期刊
PROCEEDINGS OF THE NATIONAL ACADEMY OF SCIENCES OF THE UNITED STATES OF AMERICA
卷 116, 期 30, 页码 14916-14925出版社
NATL ACAD SCIENCES
DOI: 10.1073/pnas.1802877116
关键词
deforestation; protected areas; spillovers; political economy; Brazil
资金
- World Bank
- Inter-American Development Bank
- Inter-American Institute for Global Change Research
- Tinker Foundation
- NASA Large-Scale Biosphere-Atmosphere Experiment in Amazonia (Walker Reis project)
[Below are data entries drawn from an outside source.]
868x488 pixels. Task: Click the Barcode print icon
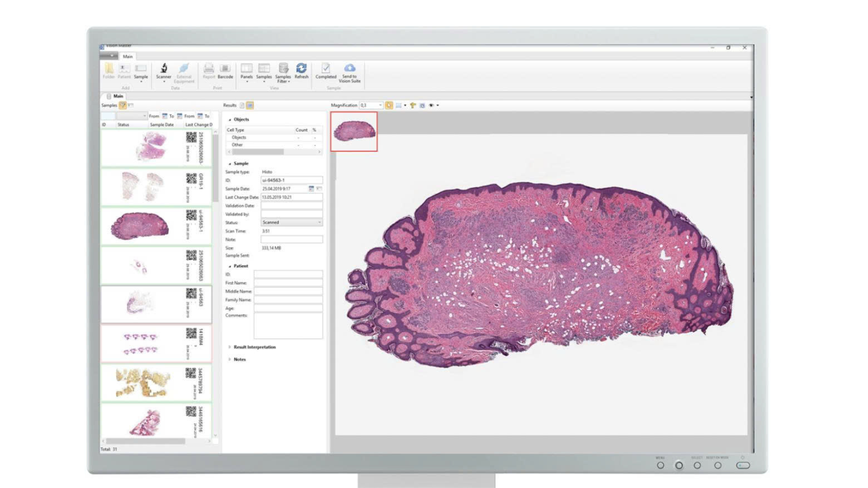click(225, 70)
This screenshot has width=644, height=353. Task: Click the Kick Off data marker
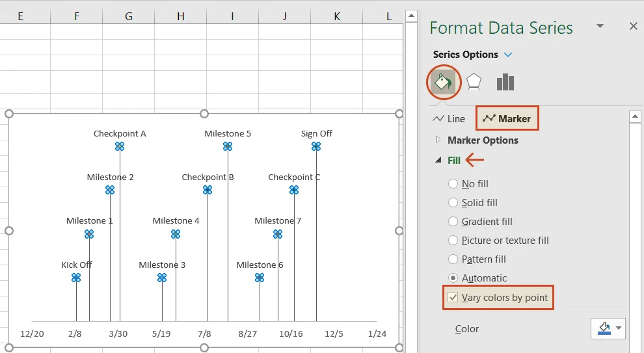(76, 278)
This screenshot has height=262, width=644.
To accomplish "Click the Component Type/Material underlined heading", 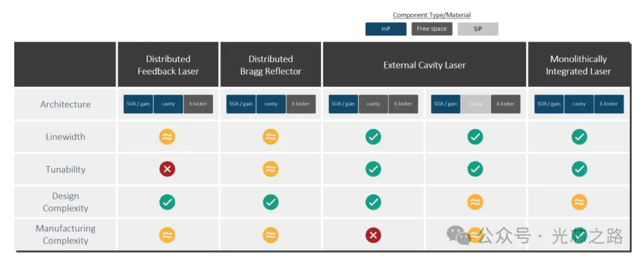I will tap(432, 15).
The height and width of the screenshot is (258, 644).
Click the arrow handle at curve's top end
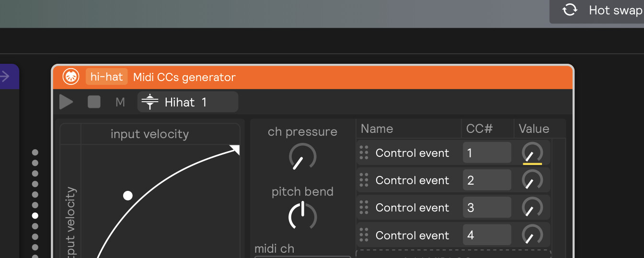[234, 150]
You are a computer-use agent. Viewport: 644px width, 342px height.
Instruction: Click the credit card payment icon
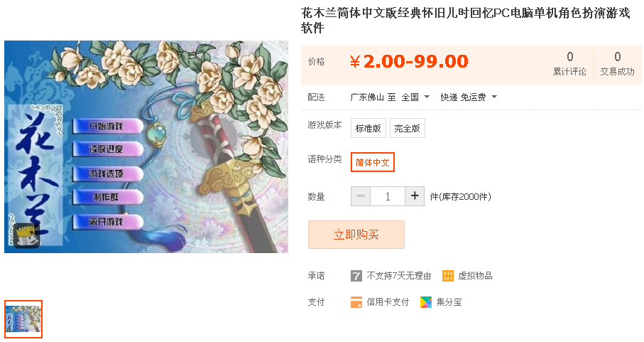[x=356, y=302]
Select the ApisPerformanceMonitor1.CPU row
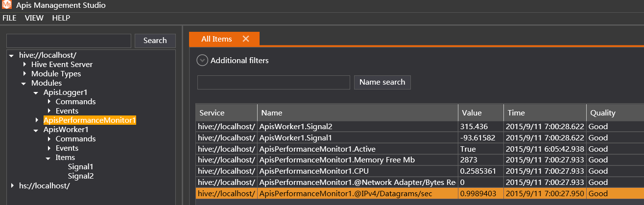This screenshot has width=644, height=205. click(313, 171)
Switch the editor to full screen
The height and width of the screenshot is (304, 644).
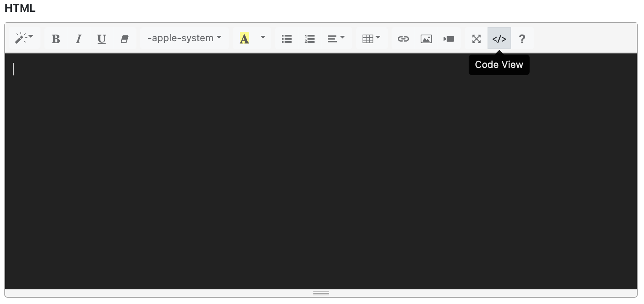point(477,38)
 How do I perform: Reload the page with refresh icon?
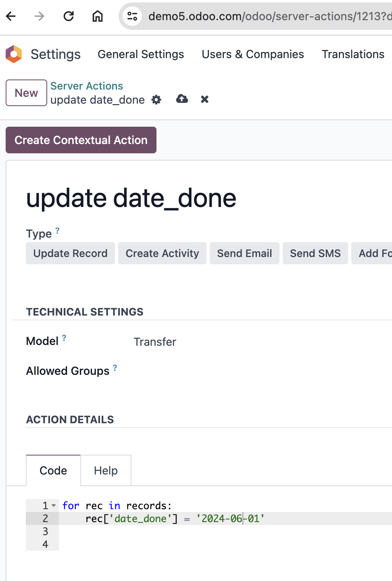coord(69,16)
- Swedish International Development Cooperation Agency through the Environment for Development Initiative
Protected areas (PAs) are the leading tools to conserve forests. However, given their mixed effectiveness, we want to know when they have impacts internally and, if they do, when they have spillovers. Political economy posits roles for the level of government. One hypothesis is that federal PAs avoid more internal deforestation than state PAs since federal agencies consider gains for other jurisdictions. Such political differences as well as economic mechanisms can cause PA spillovers to vary greatly, even from leakage, more deforestation elsewhere, to blockage, less deforestation elsewhere. We examine internal impacts and local spillovers for Brazilian Amazon federal and state agencies. Outside the region's arc of deforestation, we confirm little internal impact and show no spillovers. In the arc, we test impacts by state, as states are large and feature considerably different dynamics. For internal impacts, estimates for federal PAs and indigenous lands are higher than for state PAs. For local spillover impacts, estimates for most arc states either are not significant or are not robust; however, for Para, federal PAs and indigenous lands feature both internal impacts and local spillovers. Yet, the spillovers in Para go in opposite directions across agencies, leakage for indigenous lands but blockage for federal PAs, suggesting a stronger external signal from the environmental agency. Across all these tools, only federal PAs lower deforestation internally and nearby. Results suggest that agencies' objectives and capacities are critical parts of the contexts for conservation strategies.